On a recent trip to India I had a meeting with a director of a leading Indian motor manufacturer. It gave many insights into relevant issues in the industry but the most striking was a much more general observation.
We were discussing - as is an inevitable topic of conversation with any foreign business figure - the deplorable state of Heathrow airport. This led to a discussion about the relative merits of various US airports which were considered preferable.
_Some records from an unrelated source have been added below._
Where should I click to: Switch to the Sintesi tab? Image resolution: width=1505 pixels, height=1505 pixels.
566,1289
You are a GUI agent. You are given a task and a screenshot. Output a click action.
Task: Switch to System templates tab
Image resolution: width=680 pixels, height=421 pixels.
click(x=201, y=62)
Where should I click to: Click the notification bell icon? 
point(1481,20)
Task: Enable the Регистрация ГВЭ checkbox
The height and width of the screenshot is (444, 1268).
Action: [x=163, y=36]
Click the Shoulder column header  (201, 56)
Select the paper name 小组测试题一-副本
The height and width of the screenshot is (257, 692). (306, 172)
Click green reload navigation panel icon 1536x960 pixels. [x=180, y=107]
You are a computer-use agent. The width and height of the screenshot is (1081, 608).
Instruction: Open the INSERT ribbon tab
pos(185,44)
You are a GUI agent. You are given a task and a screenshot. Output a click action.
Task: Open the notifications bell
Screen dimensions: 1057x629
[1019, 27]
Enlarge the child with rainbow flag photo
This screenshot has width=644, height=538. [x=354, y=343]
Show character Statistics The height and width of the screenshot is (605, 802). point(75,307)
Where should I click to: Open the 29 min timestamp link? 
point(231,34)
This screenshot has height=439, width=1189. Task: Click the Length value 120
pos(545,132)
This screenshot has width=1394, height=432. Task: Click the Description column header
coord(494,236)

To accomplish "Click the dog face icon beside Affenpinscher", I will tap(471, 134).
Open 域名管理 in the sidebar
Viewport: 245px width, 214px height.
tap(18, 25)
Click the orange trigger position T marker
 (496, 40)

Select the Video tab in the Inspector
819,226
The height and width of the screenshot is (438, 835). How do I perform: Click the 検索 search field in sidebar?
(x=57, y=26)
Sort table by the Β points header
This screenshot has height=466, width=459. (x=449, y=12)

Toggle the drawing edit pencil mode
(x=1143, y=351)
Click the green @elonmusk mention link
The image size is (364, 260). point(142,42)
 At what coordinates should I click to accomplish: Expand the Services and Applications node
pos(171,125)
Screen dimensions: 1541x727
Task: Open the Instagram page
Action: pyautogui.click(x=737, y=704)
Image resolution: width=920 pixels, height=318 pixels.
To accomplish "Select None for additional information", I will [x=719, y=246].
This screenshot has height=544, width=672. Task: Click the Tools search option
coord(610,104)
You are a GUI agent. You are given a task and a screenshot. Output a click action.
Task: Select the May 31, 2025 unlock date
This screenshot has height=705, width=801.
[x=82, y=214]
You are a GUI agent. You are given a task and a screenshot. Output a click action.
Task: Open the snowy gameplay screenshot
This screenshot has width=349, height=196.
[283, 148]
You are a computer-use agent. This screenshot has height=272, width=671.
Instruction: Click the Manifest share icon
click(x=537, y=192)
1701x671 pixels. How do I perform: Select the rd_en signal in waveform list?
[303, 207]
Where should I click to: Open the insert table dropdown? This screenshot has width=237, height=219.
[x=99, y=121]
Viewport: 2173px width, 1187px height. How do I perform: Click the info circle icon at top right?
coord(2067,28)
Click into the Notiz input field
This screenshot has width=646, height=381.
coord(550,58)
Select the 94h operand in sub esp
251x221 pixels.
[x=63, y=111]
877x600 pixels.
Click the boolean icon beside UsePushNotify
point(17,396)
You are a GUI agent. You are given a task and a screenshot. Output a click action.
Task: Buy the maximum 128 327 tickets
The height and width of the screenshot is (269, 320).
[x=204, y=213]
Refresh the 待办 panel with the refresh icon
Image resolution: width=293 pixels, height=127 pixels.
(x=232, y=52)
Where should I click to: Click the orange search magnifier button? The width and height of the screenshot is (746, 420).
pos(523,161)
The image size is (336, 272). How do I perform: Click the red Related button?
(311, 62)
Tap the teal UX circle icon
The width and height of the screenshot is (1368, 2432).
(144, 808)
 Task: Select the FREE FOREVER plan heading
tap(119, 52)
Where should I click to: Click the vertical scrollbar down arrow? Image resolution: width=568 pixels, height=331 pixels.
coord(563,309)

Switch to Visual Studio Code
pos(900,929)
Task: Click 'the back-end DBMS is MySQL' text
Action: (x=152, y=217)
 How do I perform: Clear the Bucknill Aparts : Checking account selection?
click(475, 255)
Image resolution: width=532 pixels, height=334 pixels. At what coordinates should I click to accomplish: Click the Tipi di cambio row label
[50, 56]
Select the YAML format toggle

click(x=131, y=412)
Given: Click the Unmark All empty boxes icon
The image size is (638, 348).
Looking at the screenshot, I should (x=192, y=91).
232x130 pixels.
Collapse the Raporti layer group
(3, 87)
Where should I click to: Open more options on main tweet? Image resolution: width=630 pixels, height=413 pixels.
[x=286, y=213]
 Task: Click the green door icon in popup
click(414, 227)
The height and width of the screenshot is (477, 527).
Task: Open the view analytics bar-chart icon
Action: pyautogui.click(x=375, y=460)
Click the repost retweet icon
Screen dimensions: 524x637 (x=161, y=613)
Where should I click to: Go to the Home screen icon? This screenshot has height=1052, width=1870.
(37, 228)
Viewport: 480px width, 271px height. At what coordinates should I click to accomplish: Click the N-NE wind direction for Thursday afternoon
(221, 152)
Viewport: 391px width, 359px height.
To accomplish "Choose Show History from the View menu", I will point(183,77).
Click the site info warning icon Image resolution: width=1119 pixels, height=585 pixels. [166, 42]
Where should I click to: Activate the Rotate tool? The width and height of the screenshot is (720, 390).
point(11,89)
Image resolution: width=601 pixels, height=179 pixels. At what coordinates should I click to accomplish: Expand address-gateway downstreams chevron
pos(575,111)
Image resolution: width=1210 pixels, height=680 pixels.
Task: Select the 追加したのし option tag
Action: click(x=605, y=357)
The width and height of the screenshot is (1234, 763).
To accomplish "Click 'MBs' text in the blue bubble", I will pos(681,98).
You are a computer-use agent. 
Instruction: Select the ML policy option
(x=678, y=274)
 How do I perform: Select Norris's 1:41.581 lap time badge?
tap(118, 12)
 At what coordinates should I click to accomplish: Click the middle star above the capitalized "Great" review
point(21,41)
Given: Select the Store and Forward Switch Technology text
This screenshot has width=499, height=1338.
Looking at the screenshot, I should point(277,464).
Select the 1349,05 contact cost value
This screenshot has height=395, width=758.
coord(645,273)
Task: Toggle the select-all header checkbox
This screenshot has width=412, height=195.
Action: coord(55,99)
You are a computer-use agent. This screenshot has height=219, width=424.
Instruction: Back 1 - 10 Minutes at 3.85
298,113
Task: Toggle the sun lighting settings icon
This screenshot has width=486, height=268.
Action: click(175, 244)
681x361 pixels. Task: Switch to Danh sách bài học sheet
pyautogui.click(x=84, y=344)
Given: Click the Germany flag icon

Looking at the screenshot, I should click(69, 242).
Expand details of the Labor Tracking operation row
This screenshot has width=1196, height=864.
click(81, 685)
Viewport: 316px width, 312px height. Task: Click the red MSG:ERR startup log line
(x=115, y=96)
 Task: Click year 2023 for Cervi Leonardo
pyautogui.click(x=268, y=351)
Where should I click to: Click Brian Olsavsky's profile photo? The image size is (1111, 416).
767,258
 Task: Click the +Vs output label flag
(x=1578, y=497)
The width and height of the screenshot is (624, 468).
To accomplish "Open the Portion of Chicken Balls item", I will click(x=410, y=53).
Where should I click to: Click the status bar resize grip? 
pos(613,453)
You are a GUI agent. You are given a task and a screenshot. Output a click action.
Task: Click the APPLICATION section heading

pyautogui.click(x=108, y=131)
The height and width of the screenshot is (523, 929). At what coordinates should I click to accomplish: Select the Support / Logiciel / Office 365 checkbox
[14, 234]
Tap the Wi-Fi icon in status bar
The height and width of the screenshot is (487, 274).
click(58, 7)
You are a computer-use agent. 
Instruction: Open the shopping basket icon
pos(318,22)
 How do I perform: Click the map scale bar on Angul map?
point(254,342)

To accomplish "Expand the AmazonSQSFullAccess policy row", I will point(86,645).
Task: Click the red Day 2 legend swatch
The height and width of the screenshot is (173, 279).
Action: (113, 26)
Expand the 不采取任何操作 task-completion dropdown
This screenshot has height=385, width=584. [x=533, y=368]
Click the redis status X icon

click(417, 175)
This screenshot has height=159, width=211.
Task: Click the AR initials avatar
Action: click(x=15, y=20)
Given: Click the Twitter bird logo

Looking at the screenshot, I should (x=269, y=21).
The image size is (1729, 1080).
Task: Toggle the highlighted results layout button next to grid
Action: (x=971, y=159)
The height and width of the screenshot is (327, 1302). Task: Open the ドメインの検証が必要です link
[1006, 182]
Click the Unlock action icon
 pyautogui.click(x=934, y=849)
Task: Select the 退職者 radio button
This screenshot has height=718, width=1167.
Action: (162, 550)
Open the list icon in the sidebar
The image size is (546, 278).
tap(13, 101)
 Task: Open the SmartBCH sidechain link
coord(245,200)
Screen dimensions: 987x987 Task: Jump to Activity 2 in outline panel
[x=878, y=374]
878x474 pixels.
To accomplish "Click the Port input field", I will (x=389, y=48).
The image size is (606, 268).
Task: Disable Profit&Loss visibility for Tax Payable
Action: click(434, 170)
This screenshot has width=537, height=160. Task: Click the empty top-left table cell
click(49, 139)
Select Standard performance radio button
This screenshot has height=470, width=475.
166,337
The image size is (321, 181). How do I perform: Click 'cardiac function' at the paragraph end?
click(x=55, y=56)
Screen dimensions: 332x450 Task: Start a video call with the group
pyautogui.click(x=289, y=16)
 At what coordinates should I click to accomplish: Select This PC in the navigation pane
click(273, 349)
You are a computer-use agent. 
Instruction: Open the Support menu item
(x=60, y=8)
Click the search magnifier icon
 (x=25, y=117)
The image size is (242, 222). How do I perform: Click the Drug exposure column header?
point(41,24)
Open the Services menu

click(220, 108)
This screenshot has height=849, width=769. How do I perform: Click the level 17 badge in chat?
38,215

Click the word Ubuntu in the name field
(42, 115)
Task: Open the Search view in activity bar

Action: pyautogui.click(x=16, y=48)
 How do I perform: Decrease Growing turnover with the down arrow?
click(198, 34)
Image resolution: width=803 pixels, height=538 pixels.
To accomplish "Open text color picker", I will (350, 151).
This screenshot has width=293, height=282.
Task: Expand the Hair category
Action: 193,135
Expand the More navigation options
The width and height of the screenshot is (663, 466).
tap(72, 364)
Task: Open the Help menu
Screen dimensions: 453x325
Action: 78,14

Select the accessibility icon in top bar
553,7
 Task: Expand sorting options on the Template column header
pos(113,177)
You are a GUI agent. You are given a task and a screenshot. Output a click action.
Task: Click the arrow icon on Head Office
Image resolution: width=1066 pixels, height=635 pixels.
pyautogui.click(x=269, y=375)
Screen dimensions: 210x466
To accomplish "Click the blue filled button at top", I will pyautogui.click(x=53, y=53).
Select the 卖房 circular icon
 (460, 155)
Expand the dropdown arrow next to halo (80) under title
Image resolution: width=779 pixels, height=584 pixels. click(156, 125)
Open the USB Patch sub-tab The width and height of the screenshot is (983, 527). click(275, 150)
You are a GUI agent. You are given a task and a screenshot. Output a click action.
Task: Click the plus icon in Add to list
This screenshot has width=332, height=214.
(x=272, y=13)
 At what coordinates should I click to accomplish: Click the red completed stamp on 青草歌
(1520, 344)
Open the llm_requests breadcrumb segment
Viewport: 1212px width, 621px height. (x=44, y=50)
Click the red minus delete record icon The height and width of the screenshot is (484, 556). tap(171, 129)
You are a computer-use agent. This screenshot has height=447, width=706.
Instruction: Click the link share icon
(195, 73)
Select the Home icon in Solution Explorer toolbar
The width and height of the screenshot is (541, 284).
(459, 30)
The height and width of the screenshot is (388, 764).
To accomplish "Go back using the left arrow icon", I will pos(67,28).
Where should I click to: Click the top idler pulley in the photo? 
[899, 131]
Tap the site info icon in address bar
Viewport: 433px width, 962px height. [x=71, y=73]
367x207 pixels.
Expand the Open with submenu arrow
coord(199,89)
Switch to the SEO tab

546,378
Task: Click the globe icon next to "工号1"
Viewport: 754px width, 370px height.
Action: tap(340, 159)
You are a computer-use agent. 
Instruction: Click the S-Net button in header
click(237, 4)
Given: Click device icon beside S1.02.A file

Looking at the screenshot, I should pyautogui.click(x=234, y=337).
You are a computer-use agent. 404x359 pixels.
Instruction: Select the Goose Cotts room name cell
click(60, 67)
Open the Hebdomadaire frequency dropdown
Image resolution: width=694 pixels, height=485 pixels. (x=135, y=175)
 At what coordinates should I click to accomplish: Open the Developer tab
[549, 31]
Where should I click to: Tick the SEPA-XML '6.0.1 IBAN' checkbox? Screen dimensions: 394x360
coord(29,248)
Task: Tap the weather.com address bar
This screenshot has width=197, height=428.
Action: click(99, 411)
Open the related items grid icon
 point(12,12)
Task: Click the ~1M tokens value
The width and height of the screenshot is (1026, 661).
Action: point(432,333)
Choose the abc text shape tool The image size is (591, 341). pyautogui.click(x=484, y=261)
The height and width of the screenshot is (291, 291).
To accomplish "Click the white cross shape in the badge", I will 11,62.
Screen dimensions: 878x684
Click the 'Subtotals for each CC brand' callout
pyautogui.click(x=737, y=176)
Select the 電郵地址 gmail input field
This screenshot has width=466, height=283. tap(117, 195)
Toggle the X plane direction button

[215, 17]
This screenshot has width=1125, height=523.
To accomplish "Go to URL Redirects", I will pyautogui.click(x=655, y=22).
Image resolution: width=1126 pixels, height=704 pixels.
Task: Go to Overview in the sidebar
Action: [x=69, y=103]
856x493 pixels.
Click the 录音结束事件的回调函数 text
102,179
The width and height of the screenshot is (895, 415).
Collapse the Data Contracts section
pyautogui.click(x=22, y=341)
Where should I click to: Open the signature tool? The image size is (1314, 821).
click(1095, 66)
I remarked that I was suprised that he had not mentioned Singapore or Hong Kong, as these seemed to me superior even to the US airports he mentioned - or even Shanghai compared favourably to some he discussed. He replied: 'Well yes, of course, but you can't expect Asian standards in the US or Europe.'
Note the structure of the thought. He automatically considered the US and Europe on a lower standard of comparison than the most advanced Asian ones. Not that this applies, of course, to all Asian airports - Delhi or Mumbai themselves do not yet come up remotely to the best European or US standards. But he already internally judged that the highest levels set in Asia were on a far higher level than the US or Europe who had become 'poor cousins'. This from a leading business figure.
Thirty years ago such a view would have been inconceivable. Today few outside Asia understand it exists. But it confirms once again just how much globalisation is not a purely economic process. It will transform perceptions as well. Not only an economic but a cultural earthquake is developing.